Parmi les curiosités du film, on trouve une performance étrange de Cate Blanchett (également productrice) dans le rôle de Sœur Eileen, la religieuse qui dirige l’orphelinat ; étrange parce qu’elle n’a pas beaucoup d’impact. Peut-être que nous sommes trop habitués à être éblouis par Blanchett. Ici, la manière dont le film se déploie, son style, est bien plus puissant que sa performance. Les premiers plans fragmentés, accompagnés d’une musique envoûtante de Nick Cave et Warren Ellis, montrent le garçon arrêté par la police avant d’être conduit chez Sœur Eileen à l’orphelinat. Le prêtre responsable vient de mourir, mais Eileen cache la nouvelle afin de diriger l’endroit elle-même, avec l’aide d’une autre religieuse, Sœur Mum, et d’un ouvrier agricole, George. Le garçon sans nom est une présence distante qui suscite initialement des réactions hostiles de la part des autres orphelins, mais ceux-ci finissent par le laisser tranquille. (Ne vous frottez jamais à un enfant qui a des superpouvoirs.) En termes d’histoire, il ne se passe pas grand-chose. Le manque de dynamisme du film est compensé par des plans d’une beauté étonnante (Thornton étant une fois de plus son propre directeur de la photographie), ce qui fait de lui un choix parfait pour le terme de « poème de tonalité », qui est souvent synonyme de « manque de narration ». De manière intéressante, Thornton semble plus intéressé à positionner l’orphelinat de manière surréaliste plutôt qu’en termes d’espace. Il y a des moments où j’ai eu l’impression que l’endroit ressemblait à quelque chose tiré de Spirits of the Air, Gremlins of the Clouds : un édifice onirique situé non pas sur des terres désertiques en tant que telles, mais quelque part entre l’éveil et le sommeil.

Un acteur émerge à travers le style lourd du film de manière incroyablement magnétique : le jeune et étonnant Reid, offrant la performance enfantine la plus impressionnante du cinéma australien depuis un certain temps. Le reste de la distribution est tout aussi convaincant : Mailman rayonnante de chaleur et Blair dans un état de perplexité, ayant l’air d’être souvent déconcerté mais rarement surpris. La performance de Blanchett gagne en intensité lorsque nous prenons réellement conscience du dilemme auquel est confrontée Eileen : que le garçon est au-delà du commun, peut-être divin, une réalisation qu’elle ne peut pas concilier avec sa foi. Peut-être est-ce là le message central du film : que la doctrine chrétienne, ou la religion occidentale de manière plus générale, n’a aucune place pour comprendre la spiritualité indigène, la reléguant pour toujours au rang de l’autre. Cependant, il n’y a pas une seule lecture « juste » de ce film, c’est certain ; la recherche de sens est, sans aucun doute, le point central. The New Boy sort dans les cinémas australiens ce jeudi.

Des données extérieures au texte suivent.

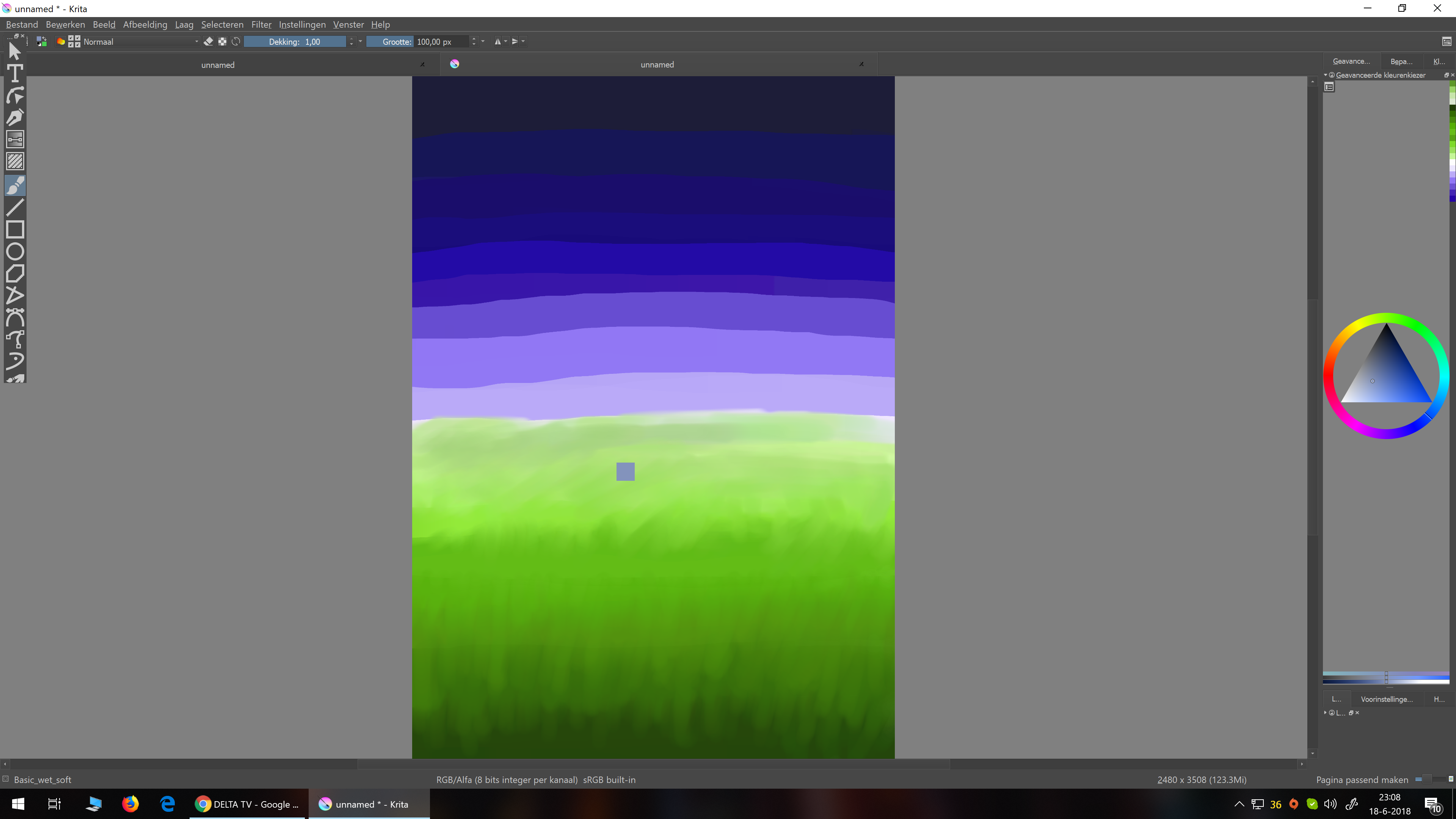Screen dimensions: 1456x819
Task: Select the Text tool
Action: (15, 74)
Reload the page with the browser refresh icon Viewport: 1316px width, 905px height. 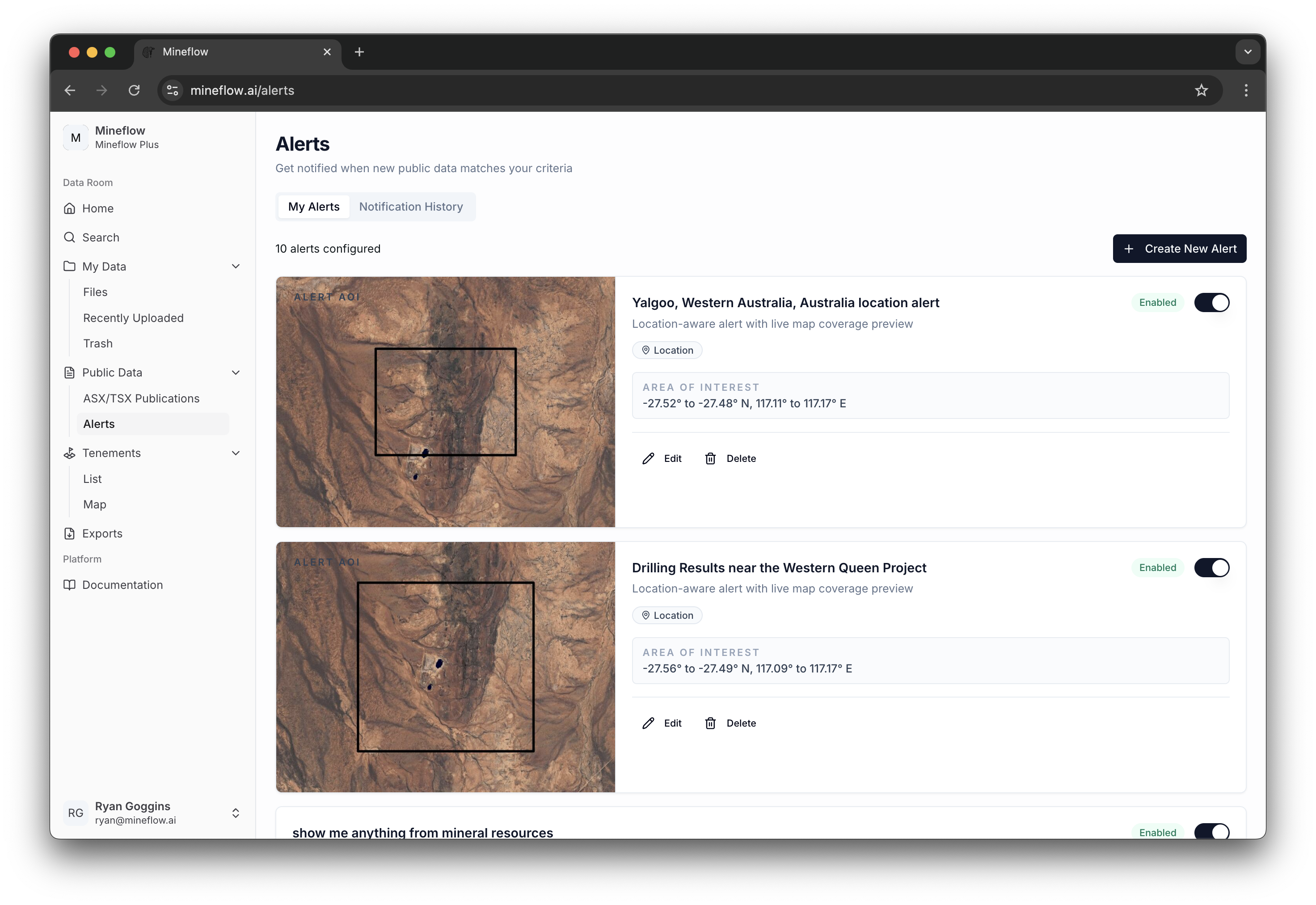134,90
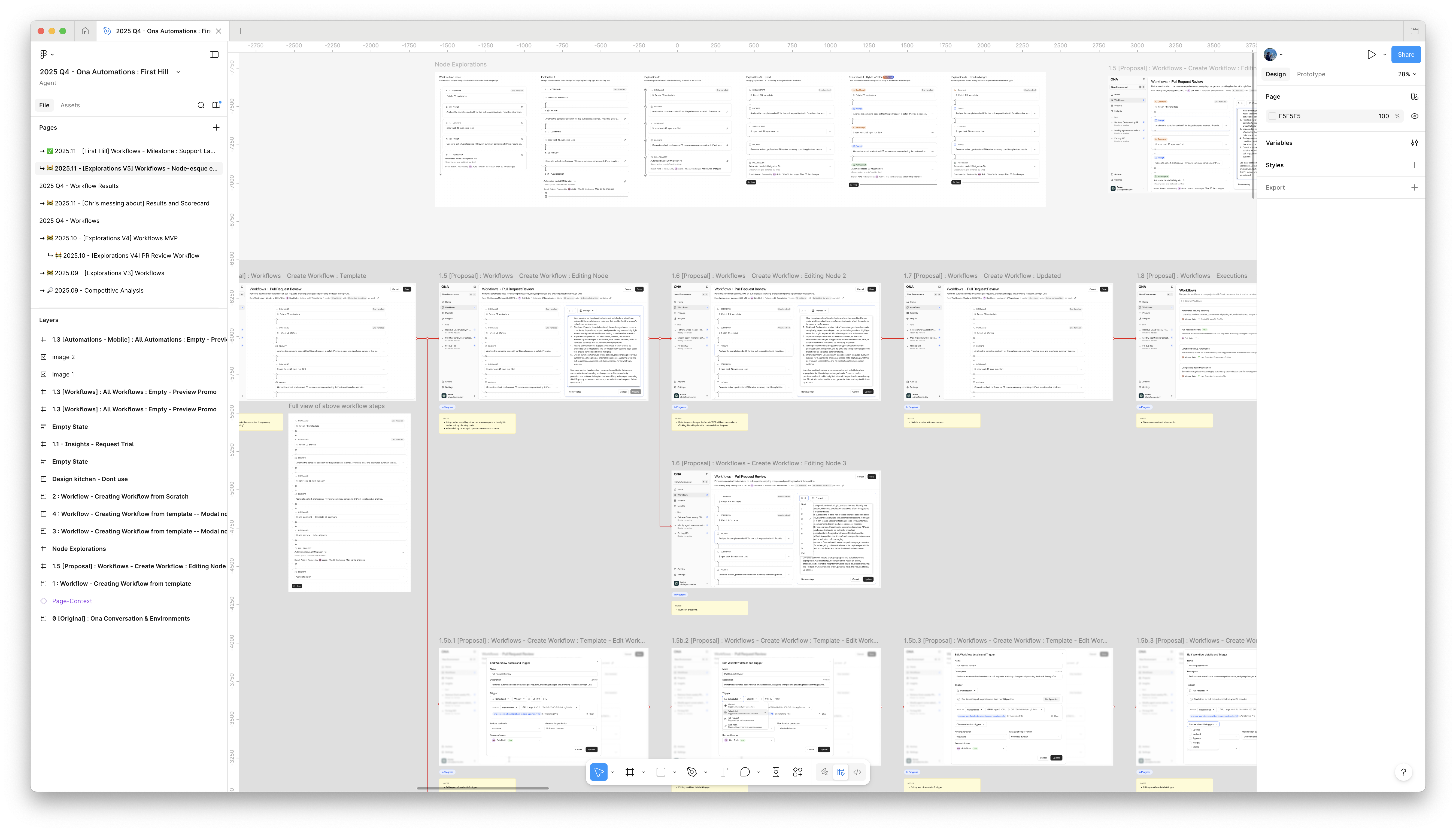Switch to the Prototype tab
Viewport: 1456px width, 832px height.
pyautogui.click(x=1310, y=74)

Liste des points clés de l’article:
– Le dernier film de Warwick Thornton, The New Boy, est étrange et rempli d’images religieuses lourdes
– Le film est principalement inspiré de l’enfance de Thornton dans un pensionnat chrétien en tant qu’enfant aborigène
– Les pouvoirs surnaturels du personnage principal servent à connecter la spiritualité aborigène avec la doctrine chrétienne
– Le film laisse place à différentes interprétations et ne cherche pas à fournir une explication claire
– Les performances des acteurs sont convaincantes, notamment celle de Cate Blanchett en tant que religieuse
– Le film est principalement visuel, avec de magnifiques images cinématographiques
– Il explore le dilemme entre la spiritualité indigène et la doctrine chrétienne
– Il est à la fois enigmatic et ouvert à l’interprétation.